Modeling On-Chip Variation At 10/7nm

Timing and variability have long been missing from automated transistor-level simulation tools. At advanced nodes, an update will be required.

popularity

Simulation, a workhorse tool for semiconductor design, is running out of steam at 10/7nm. It is falling behind on chips with huge gate counts and an enormous number of possible interactions between all the different functions that are being crammed onto a die.

At simulation’s root is some form of SPICE, which has served as its underpinnings ever since SPICE was first published 44 years ago. But simulation now is being stretched in many ways that were never considered when it was first introduced.

Consider, for example, modeling of on-chip variation. Even though statistical timing analysis tools might indicate that the paths are okay, for example, flop hold constraints may not model enough variation. Failure to accurately account for that variation can delay or even prevent timing closure.

“Especially for 10nm and 7nm, supply voltages are coming down dramatically,” said Vic Kulkarni, vice president and chief strategist in the Office of the CTO for ANSYS‘ semiconductor business unite. “We are looking at 0.5 to 0.45 volts, but the threshold has not come down that much, and what happens is that the delta between VDD-Vt (threshold versus the power supply) creates a lot of variability issues. High Vt/low VDD is the key culprit of what causes variability issues.”

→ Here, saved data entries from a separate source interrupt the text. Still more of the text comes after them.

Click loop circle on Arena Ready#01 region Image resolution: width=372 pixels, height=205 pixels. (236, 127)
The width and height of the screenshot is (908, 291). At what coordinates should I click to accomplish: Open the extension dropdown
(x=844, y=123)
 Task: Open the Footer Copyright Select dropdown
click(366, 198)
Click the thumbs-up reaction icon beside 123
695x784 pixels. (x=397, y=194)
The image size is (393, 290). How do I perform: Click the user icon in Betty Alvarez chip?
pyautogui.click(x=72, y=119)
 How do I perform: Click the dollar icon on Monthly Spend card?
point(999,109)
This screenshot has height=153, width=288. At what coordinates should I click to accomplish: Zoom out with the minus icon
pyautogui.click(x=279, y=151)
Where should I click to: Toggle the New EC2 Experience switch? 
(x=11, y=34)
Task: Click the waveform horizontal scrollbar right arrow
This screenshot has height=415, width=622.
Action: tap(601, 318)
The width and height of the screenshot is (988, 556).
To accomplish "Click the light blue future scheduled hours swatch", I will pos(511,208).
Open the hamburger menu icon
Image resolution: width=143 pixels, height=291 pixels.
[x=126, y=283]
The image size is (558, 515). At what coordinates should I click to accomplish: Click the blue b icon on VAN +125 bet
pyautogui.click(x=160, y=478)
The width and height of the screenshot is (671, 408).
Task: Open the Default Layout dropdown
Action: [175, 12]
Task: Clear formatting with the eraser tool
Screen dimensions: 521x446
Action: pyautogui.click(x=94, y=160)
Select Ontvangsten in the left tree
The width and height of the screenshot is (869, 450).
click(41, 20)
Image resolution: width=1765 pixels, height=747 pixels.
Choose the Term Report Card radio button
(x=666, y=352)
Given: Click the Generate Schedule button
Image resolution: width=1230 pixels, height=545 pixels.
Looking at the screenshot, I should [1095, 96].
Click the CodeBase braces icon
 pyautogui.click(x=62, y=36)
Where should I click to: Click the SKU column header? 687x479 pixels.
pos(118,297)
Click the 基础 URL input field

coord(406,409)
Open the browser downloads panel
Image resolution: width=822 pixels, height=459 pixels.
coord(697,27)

The variability issues are many and complicated. Among them are non-Gaussian distribution across stages and non-Gaussian constraint variation; a large mean-nominal shift at the end of the path; slew-related constraints and correlation effects delays; and waveform shape propagation issues.

Kulkarni noted it is the non-Gaussian distribution that is happening across multiple stages, making it much more difficult to close timing. “For example, let’s say there are 10,000-plus paths in today’s SoC in 10nm and sub-10nm. There are so many timing violations because of variability, and the distribution is non-Gaussian in terms of what happens because of the variability. So it cannot be predicted properly because it is not well-defined, well-behaved transistor behavior. This non-Gaussian constrained variation causes timing closure issues, slew rate changes, and these correlation effects add up. They are additive in terms of how long the path is. That’s why so many paths can’t meet the timing at tape out.”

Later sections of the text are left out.